Les droits qui favorisent la mobilité des travailleurs au sein des Etats membres ou entre les Etats ne sont pas encore suffisamment établis, afin de faciliter la mobilité nécessaire au maintien des entreprises dans la compétition mondiale.
La diversité des Etats doit être respectée, mais il apparaît que des droits minimaux européens doivent être mis en place pour sécuriser les parcours professionnels des travailleurs.
Solutions envisagées:
Mobilité des travailleurs
- Constat :
Les lois applicables aux travailleurs mobiles ne sont pas explicitement définies et laissent des incertitudes qui permettent des détournements législatifs nuisant à une concurrence loyale et aux régimes sociaux du pays d’accueil.
- Proposition :
Il faut donc que le règlement européen concernant la Convention de Rome I précise qu’un travailleur mobile bénéficie au minimum des mêmes droits qu’un travailleur national du pays d’accueil.
Pensions complémentaires
- Constat :
La directive en cours sur la portabilité des pensions est un premier pas mais elle ne réglera pas en l’état la portabilité des droits entre des Etats qui pratiquent la retraite par répartition et la retraite par capitalisation.
- Proposition
Il faut initier une démarche complémentaire pour favoriser une portabilité quel que soit le type de régime.
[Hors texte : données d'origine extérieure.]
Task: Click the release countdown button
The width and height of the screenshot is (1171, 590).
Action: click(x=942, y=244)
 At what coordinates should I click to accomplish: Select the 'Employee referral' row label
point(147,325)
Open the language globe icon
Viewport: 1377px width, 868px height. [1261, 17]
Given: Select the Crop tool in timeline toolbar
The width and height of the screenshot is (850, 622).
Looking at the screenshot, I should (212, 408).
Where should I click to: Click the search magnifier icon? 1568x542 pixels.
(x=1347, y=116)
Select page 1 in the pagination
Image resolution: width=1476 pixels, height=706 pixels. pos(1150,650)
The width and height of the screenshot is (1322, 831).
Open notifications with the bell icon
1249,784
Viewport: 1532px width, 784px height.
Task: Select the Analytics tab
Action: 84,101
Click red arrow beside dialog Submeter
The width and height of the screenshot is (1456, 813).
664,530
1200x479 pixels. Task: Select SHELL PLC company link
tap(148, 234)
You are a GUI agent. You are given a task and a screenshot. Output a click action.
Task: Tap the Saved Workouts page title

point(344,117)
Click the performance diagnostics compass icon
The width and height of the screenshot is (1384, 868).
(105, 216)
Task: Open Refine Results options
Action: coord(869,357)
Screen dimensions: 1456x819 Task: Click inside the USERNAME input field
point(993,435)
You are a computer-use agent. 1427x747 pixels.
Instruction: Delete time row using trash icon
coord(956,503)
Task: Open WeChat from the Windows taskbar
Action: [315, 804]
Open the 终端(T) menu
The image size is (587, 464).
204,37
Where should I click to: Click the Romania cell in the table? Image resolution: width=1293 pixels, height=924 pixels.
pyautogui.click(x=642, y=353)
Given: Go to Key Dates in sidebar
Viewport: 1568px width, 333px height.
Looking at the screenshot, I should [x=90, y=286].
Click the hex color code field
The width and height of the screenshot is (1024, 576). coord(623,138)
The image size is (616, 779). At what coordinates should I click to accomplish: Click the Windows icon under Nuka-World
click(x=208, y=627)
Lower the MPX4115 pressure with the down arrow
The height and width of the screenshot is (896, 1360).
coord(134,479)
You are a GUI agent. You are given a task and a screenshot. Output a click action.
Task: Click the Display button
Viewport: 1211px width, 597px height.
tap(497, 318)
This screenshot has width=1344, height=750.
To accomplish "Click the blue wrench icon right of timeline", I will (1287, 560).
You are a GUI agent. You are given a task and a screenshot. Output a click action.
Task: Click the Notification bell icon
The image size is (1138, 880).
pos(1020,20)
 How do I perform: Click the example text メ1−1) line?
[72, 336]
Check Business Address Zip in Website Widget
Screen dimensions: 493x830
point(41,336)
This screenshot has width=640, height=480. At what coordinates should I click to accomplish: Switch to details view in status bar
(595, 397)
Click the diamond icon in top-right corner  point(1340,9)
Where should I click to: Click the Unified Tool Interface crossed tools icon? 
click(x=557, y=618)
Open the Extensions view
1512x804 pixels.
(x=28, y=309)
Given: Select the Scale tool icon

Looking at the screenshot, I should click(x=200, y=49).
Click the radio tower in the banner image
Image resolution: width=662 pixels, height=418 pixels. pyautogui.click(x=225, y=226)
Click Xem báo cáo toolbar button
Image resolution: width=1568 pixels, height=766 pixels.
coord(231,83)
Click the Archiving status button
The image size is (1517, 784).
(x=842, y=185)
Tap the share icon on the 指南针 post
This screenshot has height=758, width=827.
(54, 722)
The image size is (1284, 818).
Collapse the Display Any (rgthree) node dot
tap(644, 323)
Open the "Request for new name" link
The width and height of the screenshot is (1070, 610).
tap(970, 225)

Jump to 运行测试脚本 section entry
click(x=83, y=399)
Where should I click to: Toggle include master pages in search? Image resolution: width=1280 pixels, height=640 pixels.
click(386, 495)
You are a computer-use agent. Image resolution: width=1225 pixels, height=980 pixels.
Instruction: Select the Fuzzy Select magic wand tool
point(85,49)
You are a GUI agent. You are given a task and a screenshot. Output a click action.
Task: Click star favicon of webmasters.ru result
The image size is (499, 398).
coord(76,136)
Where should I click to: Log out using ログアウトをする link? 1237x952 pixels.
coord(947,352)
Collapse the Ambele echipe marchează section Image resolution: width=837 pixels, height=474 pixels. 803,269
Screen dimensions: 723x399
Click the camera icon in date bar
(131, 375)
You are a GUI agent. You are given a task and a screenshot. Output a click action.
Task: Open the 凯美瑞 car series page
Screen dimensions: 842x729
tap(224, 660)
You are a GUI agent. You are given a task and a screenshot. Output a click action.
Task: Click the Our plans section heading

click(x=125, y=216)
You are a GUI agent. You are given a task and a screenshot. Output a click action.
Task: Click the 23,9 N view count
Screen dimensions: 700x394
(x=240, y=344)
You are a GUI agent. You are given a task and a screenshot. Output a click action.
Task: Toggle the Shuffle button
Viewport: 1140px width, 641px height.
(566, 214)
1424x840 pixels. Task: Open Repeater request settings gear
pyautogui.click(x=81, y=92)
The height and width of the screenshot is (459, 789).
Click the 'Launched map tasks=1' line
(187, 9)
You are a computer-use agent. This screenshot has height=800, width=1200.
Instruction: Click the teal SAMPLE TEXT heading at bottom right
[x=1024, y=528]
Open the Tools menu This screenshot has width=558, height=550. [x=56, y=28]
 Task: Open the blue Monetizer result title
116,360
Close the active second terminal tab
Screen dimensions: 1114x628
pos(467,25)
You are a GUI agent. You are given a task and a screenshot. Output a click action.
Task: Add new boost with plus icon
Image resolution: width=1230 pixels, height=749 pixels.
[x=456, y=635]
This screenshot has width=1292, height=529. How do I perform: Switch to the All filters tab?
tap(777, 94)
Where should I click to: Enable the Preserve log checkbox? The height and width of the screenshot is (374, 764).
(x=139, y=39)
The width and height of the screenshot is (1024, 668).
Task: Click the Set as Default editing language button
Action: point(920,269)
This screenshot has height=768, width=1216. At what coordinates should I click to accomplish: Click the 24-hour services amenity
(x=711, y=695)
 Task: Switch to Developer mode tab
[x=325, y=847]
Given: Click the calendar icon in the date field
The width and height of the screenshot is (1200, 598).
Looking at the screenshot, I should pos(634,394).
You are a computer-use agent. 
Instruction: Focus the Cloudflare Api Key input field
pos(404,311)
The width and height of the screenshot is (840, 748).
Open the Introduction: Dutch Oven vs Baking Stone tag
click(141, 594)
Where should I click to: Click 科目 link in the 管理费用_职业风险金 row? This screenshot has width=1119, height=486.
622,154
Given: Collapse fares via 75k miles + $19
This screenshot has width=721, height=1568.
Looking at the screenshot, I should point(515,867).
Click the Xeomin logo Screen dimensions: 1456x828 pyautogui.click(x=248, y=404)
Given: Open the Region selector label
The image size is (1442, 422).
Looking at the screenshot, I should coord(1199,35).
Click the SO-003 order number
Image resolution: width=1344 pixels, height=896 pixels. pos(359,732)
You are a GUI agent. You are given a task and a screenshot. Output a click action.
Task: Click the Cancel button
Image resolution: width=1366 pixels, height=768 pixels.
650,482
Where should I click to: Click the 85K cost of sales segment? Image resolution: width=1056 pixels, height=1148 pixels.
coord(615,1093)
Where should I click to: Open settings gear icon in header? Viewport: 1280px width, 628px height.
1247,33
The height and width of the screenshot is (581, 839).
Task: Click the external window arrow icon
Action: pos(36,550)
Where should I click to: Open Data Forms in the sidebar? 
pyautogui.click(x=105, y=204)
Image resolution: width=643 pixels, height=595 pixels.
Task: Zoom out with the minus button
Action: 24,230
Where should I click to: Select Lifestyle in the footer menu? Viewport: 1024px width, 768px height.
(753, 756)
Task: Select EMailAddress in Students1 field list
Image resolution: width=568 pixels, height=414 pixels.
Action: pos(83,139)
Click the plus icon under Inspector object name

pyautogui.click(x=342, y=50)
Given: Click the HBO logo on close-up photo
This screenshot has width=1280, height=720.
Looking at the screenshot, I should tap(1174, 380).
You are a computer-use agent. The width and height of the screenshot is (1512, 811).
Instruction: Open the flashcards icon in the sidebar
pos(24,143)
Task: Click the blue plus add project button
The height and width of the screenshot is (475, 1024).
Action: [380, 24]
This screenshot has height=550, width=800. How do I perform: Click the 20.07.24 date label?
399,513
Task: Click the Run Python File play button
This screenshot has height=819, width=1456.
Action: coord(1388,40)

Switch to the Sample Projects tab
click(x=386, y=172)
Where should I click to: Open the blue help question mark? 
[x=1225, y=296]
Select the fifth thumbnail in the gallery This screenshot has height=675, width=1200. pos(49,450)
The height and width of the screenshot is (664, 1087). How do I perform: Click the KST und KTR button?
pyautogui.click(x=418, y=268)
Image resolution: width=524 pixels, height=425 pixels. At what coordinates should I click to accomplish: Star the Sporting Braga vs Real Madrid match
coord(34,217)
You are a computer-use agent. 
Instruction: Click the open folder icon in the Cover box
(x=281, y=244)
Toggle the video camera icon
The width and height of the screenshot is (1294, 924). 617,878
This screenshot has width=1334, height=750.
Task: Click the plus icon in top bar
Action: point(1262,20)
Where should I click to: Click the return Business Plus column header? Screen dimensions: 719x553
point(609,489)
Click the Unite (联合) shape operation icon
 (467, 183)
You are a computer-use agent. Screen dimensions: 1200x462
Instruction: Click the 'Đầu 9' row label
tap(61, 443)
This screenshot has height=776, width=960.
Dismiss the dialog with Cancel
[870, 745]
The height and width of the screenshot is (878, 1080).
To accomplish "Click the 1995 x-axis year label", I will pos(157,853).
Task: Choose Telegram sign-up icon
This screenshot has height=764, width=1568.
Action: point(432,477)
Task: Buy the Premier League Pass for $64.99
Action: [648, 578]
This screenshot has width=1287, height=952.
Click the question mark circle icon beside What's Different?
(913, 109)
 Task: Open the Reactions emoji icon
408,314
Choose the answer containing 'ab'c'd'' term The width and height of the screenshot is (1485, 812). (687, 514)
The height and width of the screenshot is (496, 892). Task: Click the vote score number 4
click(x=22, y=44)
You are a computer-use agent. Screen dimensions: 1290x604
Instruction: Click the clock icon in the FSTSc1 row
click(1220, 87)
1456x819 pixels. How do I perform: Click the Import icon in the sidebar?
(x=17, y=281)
Une méthode ouverte de coordination (MOC) avec des objectifs clairs devrait permettre d’aboutir.
Temps de travail
- Constat :
Le projet de directive en cours présente certaines lourdeurs, en particulier dans la gestion de l’opt out qui pourrait avoir un impact sur les travailleurs français au forfait jours ou d’autres travailleurs en Europe.
- Proposition :
Une approche annuelle du temps de travail, en maintenant des conditions minimales relevant de la santé au travail, pourrait faciliter les mobilités et répondre aux besoins d’une flexibilité par rapport à la demande des marchés.
Formation
- Constat :
La formation est un domaine très développé et consensuel mais les formations informelles et non formelles ne sont pas suffisamment prises en compte.
- Proposition :
Continuer, en accélérant le rythme, les réunions au niveau européen, pour trouver des « équivalences » entre les formations, qu’elles soient formelles, non formelles ou informelles (reconnues par la VAE - Validation des Acquis de l’Expérience).